DIRECTIVE 1:
Print the Nordic SRI and ESG text in full, word for word.
DIRECTIVE 2:
Output the records exactly, beginning at the line that contains "Task: Click the" and continuing through the last line of the records. Leave the pictures out.

Nordic SRI and ESG

Nordic sustainable and socially responsible investing – an old habit in a strong ESG* environment


The Nordic region is widely known for having adopted socially responsible investing (SRI) very early, although we did not have a specific designation for it back then. SRI has a long history in the Nordics, where the first funds saw light in the 1980ies. Where does this come from and what does this mean for an investor?


Why did the Nordics start so early with sustainable and socially responsible business?

It is difficult to find a point in time, but the people’s relationship with and dependency of the nature seems to be a good place to start. At times, it was a very hard struggle in the north with harsh winters could be one factor.
This led to community interests being prioritised over individual interest, despite being a region where individual freedom developed early. We can still see this in the Nordics, particularly in Sweden where the consensus decision model is very developed. We also have a phenomenon called “the law of Jante” that is hitting down on the individual interest to the benefit of the group interest. Although the author vas ironic when writing it, it describes well a Nordic societal element.

SOURCE MATERIAL:
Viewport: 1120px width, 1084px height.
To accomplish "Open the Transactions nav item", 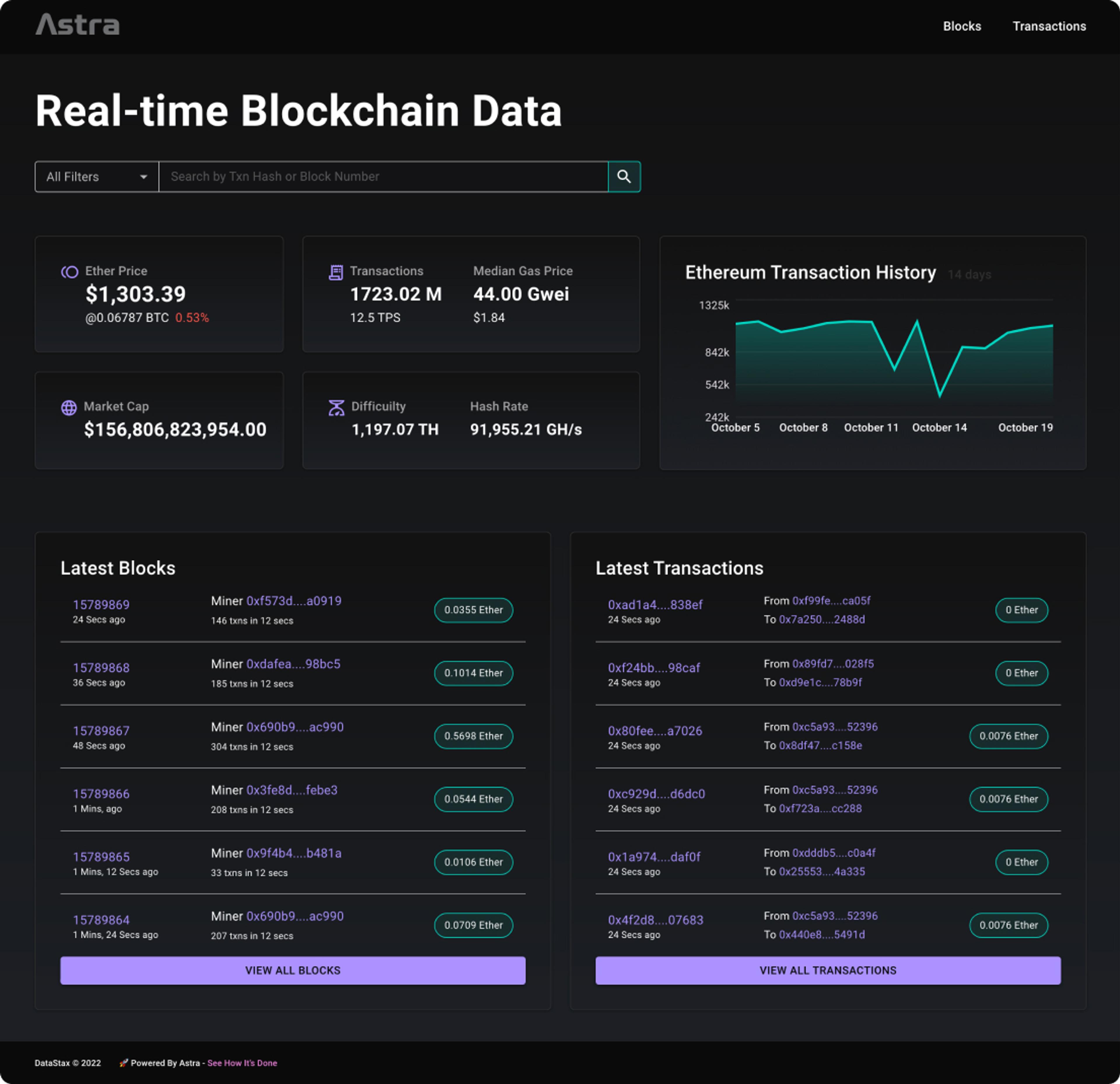I will click(1049, 26).
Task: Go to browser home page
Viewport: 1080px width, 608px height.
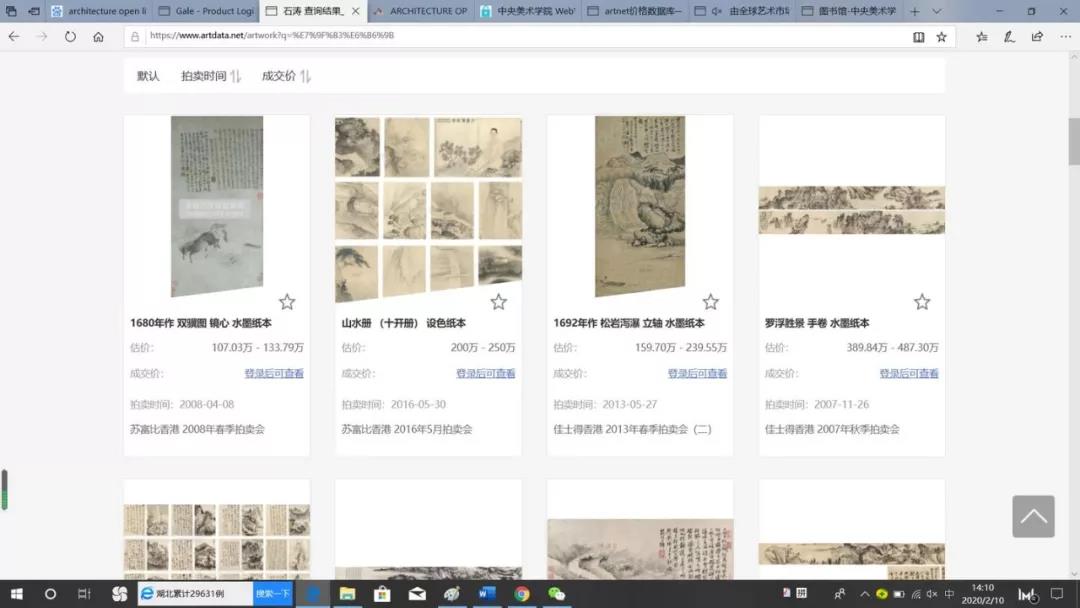Action: tap(98, 37)
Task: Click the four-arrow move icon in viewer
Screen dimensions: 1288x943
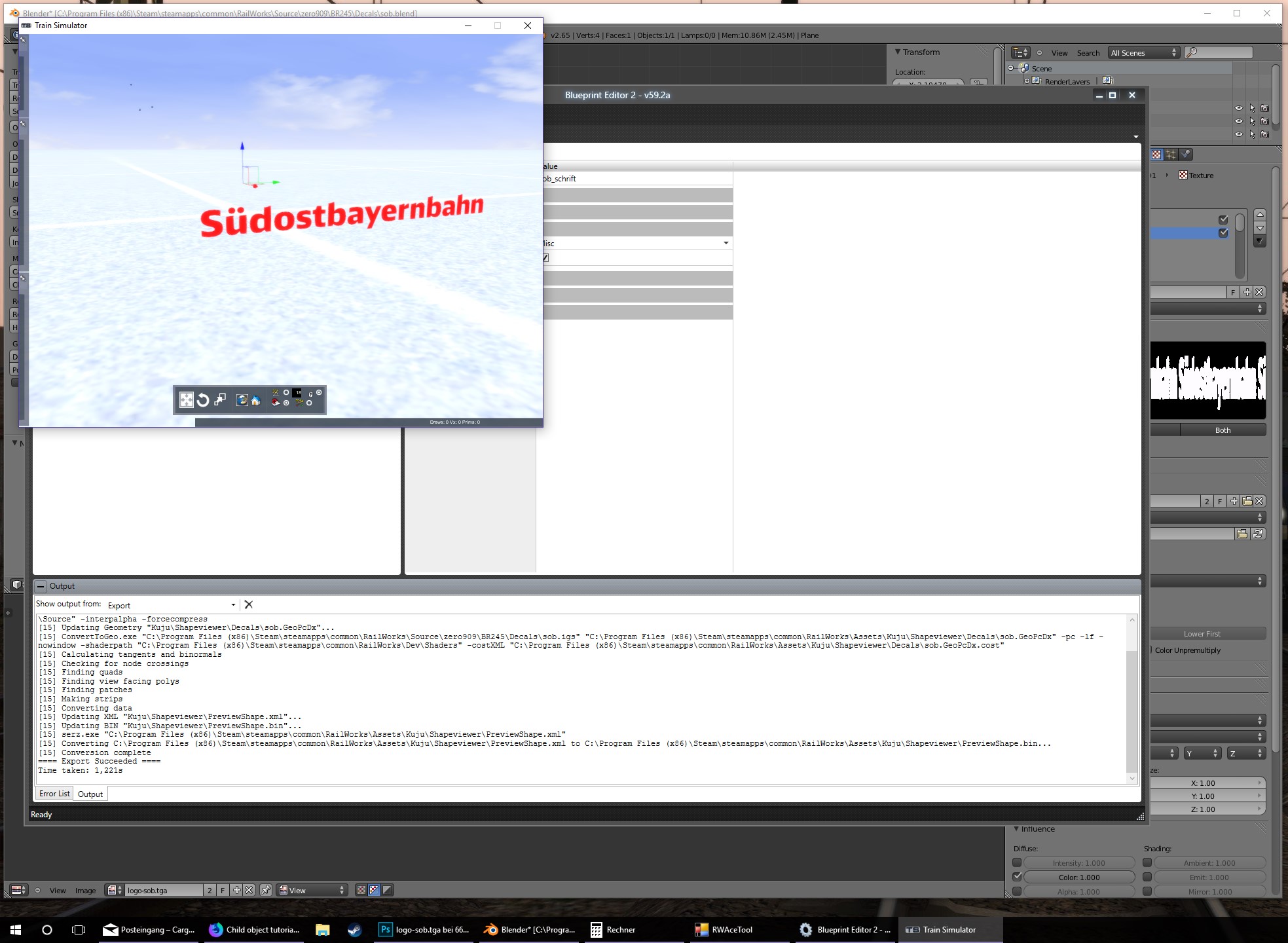Action: pos(187,400)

EXERCISE ANSWER 1:
Nordic SRI and ESG

Nordic sustainable and socially responsible investing – an old habit in a strong ESG* environment


The Nordic region is widely known for having adopted socially responsible investing (SRI) very early, although we did not have a specific designation for it back then. SRI has a long history in the Nordics, where the first funds saw light in the 1980ies. Where does this come from and what does this mean for an investor?


Why did the Nordics start so early with sustainable and socially responsible business?

It is difficult to find a point in time, but the people’s relationship with and dependency of the nature seems to be a good place to start. At times, it was a very hard struggle in the north with harsh winters could be one factor.
This led to community interests being prioritised over individual interest, despite being a region where individual freedom developed early. We can still see this in the Nordics, particularly in Sweden where the consensus decision model is very developed. We also have a phenomenon called “the law of Jante” that is hitting down on the individual interest to the benefit of the group interest. Although the author vas ironic when writing it, it describes well a Nordic societal element.

EXERCISE ANSWER 2:
Task: Click the four-arrow move icon in viewer
Screen dimensions: 1288x943
Action: pos(187,400)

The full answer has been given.